Thursday, 9 January 2014

Offsetting Ancient Woodland

Looking at the pronouncements on possible ratios of replacement trees to original trees, I wonder if the Government has seriously considered the areas of land required to offset loss of ancient woodland? Using some basic calculations, it seems to me that they are going to have to require some major areas of the countryside to be allocated to tree planting if they are serious about a 100:1 replacement ratio.

I have just done some 'back of a fag packet calculations (thankfully I gave up 10 years ago, so I have to use scrap paper but I doubt that makes much difference to the science!) and the following figures come up:

1. In traditional coppice with standards, tree density is likely to be anywhere between 30 and 100 crowns per hectare. That, I suspect refers solely to the 'standards' and thus the question must be whether additional provision needs to be made for the coppice stools?

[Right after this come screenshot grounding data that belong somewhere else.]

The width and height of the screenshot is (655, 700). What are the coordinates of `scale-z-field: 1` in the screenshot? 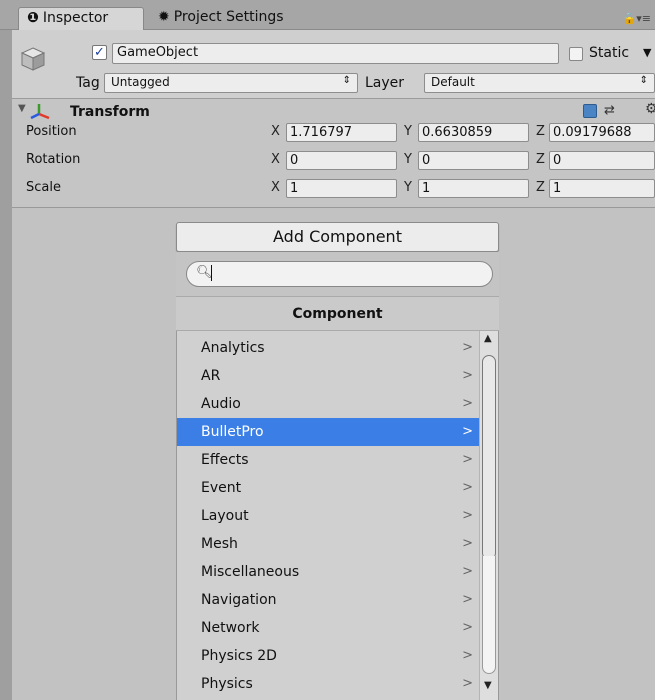 It's located at (602, 188).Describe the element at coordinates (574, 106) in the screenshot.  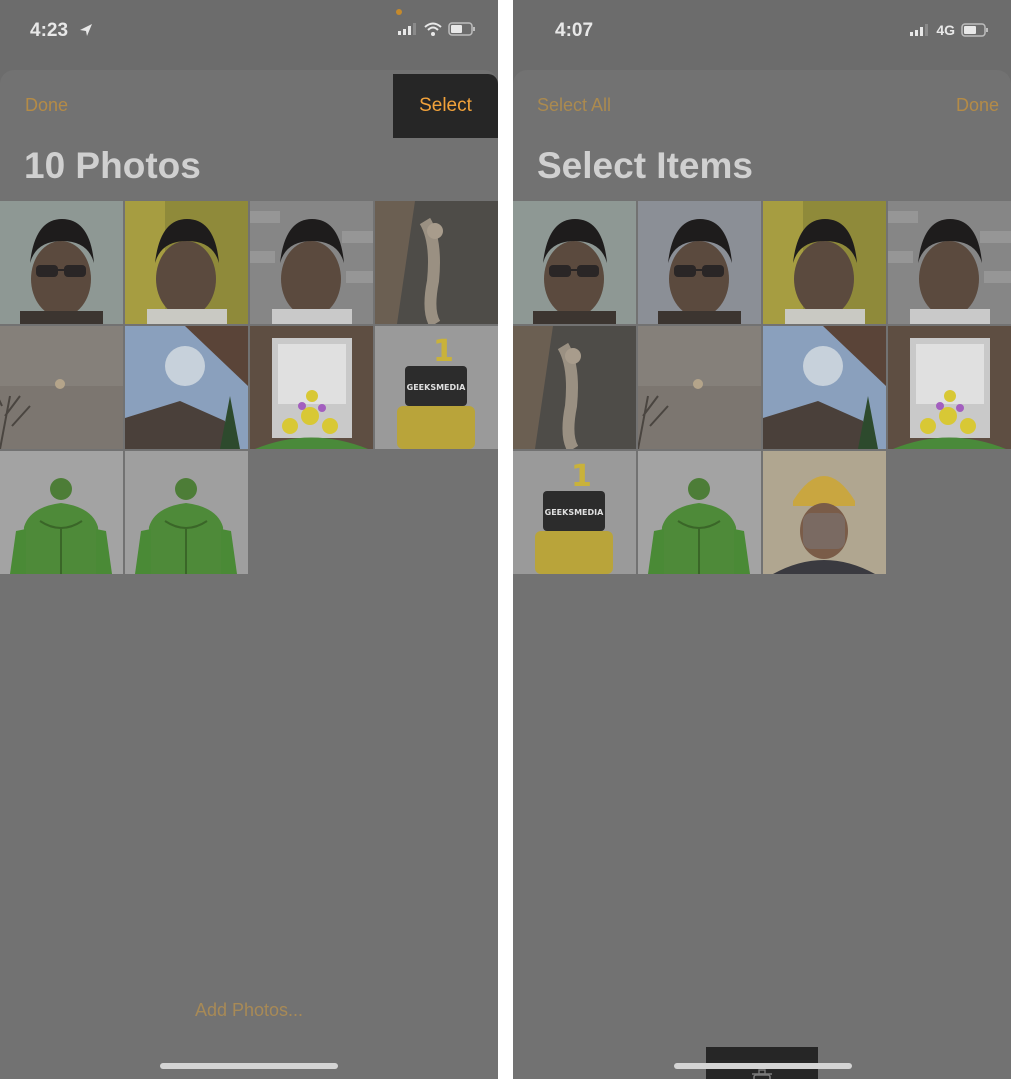
I see `select-all-button: Select All` at that location.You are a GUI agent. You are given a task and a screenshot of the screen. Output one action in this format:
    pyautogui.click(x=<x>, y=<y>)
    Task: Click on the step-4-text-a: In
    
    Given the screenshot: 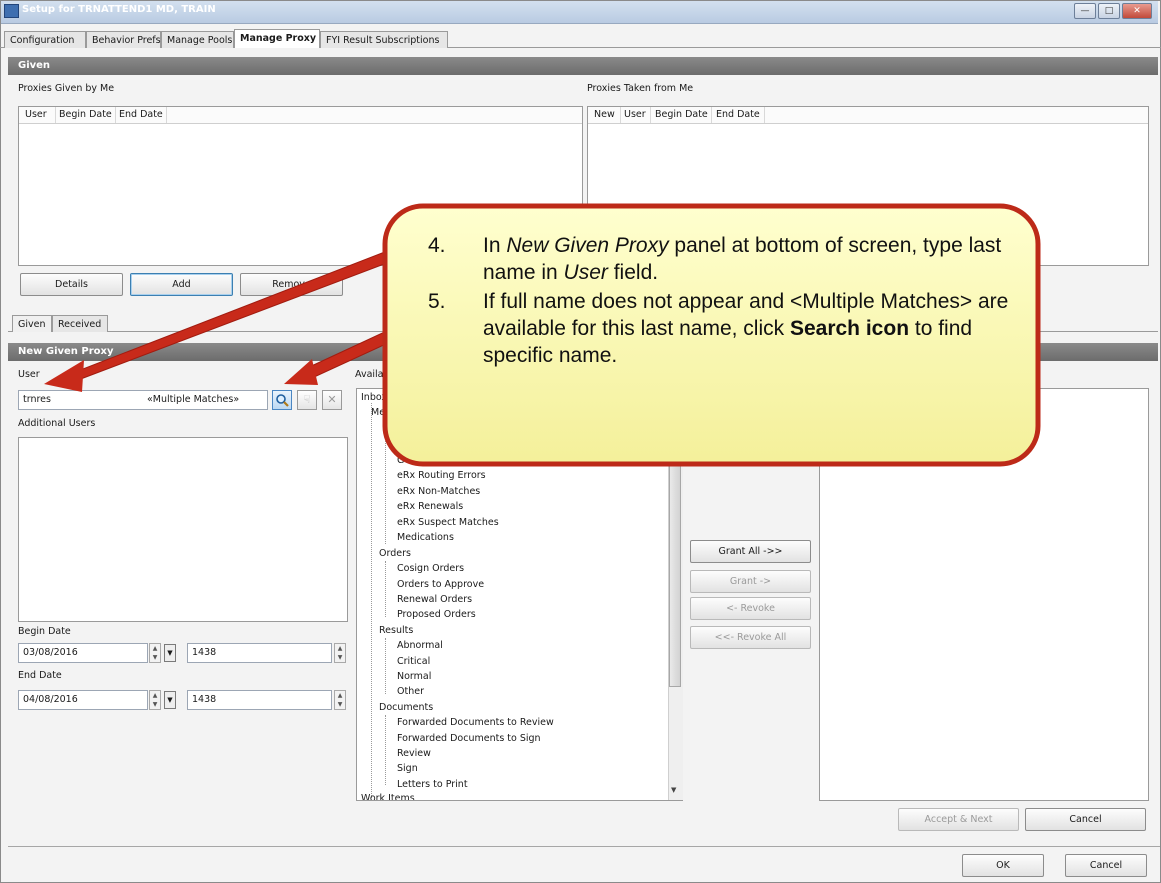 What is the action you would take?
    pyautogui.click(x=495, y=246)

2. Working on a density of 65 crowns per hectare as a median, that suggests that the Government is proposing a compensation ratio of 6.5 ha for every 1 lost to development. This is a ratio that far exceeds any so far for displacing migratory waterfowl.

3. If the pastiche is to replicate ancient woodland, then there also needs to be management to create the mix of coppice stools and standards. What needs to be borne in mind from an ecological perspective is that the coppice stools form a substantial part of the ecological value. This is largely underground and comprises the decaying timber that supports many fungi and the animals whose larvae feed on the fungi and bacterial soup that results.

4. It follows that the offset will require intensive management, unless of course we are simply looking at replacing an ancient woodland with a poor quality plantation. If so, there is even more to go on in terms of ecological loss because the relative importance of plantations and semi-natural habitats ought to be relatively easily demonstrated.

There is plenty of sound ecology to challenge the proposals, but perhaps the more important issue is economics? Is it really worth trashing an ancient woodland if the developer has the cost of buying anything between 3 and 10 ha to replace each hectare lost, and then has to pay for intensive management for sufficient time to create anything approaching pastiche? Someone better than me can do the economics, but it seems to me that the likely cost of creating the offset will at least mirror the cost of the ancient woodland and may indeed greatly outstrip it because woodland is relatively cheap and even low grade arable is phenomenally expensive, without adding on the cost of long-term silviculture.